L'arithmétique complique tout. Axios souligne qu'ensemble, l'AfD et le Bündnis Sahra Wagenknecht (BSW) — qui a franchi de justesse le seuil des 5% — disposeraient de 43 sièges, un de plus que la majorité. Mais la coprésidente du BSW, Amira Mohamed Ali, a écarté dimanche l'idée de voter pour Siegmund ou pour le CDU Sven Schulze, réclamant un premier ministre non partisan gouvernant avec le BSW et l'AfD — option que Siegmund a lui-même rejetée. Aucune majorité n'est donc formée à ce stade.

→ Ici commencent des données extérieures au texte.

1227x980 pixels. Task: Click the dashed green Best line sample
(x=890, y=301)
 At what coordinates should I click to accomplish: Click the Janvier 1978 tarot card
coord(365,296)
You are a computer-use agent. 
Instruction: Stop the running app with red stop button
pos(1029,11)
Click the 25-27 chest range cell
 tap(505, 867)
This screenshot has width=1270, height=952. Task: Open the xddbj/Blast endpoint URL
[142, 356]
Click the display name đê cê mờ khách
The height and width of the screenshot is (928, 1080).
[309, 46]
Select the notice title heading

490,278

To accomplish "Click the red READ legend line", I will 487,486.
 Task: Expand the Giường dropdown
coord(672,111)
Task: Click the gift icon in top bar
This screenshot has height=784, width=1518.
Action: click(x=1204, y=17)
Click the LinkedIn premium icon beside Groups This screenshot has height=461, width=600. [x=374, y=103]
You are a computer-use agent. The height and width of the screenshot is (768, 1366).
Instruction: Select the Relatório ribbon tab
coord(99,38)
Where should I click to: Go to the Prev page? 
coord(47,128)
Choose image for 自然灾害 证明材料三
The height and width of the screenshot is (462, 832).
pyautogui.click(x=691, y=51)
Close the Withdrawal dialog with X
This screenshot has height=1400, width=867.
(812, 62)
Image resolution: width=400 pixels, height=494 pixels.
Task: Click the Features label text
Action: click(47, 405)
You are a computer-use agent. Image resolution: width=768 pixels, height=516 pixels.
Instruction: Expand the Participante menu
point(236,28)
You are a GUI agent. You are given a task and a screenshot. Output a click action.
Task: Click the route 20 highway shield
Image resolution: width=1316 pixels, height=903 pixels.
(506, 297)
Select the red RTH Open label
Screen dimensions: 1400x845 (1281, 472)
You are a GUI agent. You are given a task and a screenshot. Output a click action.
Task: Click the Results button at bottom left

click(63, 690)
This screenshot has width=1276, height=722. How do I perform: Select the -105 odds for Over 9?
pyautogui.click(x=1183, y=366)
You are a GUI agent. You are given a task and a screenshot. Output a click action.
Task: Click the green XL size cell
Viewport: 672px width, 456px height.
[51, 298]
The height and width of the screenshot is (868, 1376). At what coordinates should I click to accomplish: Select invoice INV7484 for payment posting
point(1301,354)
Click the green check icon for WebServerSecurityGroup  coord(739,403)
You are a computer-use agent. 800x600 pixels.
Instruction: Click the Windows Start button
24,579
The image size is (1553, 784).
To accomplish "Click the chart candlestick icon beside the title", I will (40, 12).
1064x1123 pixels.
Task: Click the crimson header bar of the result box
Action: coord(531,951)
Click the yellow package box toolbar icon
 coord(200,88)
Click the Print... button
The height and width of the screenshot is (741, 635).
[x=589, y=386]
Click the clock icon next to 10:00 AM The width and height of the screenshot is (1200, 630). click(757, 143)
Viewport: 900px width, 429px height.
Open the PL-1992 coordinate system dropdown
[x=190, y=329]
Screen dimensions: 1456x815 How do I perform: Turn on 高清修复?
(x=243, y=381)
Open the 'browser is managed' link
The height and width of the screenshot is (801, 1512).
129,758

Le fil qui traverse la couverture américaine reste transatlantique. Axios rappelle que le soutien des proches de Donald Trump à l'AfD était devenu « un point de friction transatlantique » lors de l'élection fédérale de 2025 : Elon Musk avait affirmé sur X que « seule l'AfD peut sauver l'Allemagne », et le vice-président JD Vance avait déclaré à la conférence de Munich sur la sécurité qu'il n'y avait « pas de place pour des pare-feux ». Fox News, de son côté, mobilise un rapport du Center for Strategic and International Studies pour analyser la communication de Siegmund, jugée « respectable » en surface malgré des positions radicales.
Merz avait averti avant le vote qu'il n'imaginait « pas d'investisseurs internationaux » venir poser une première pierre aux côtés d'un ministre-président AfD. Le résultat, sans offrir à l'AfD les clés du Land, confirme pour Washington que le pare-feu allemand tient encore, mais de justesse.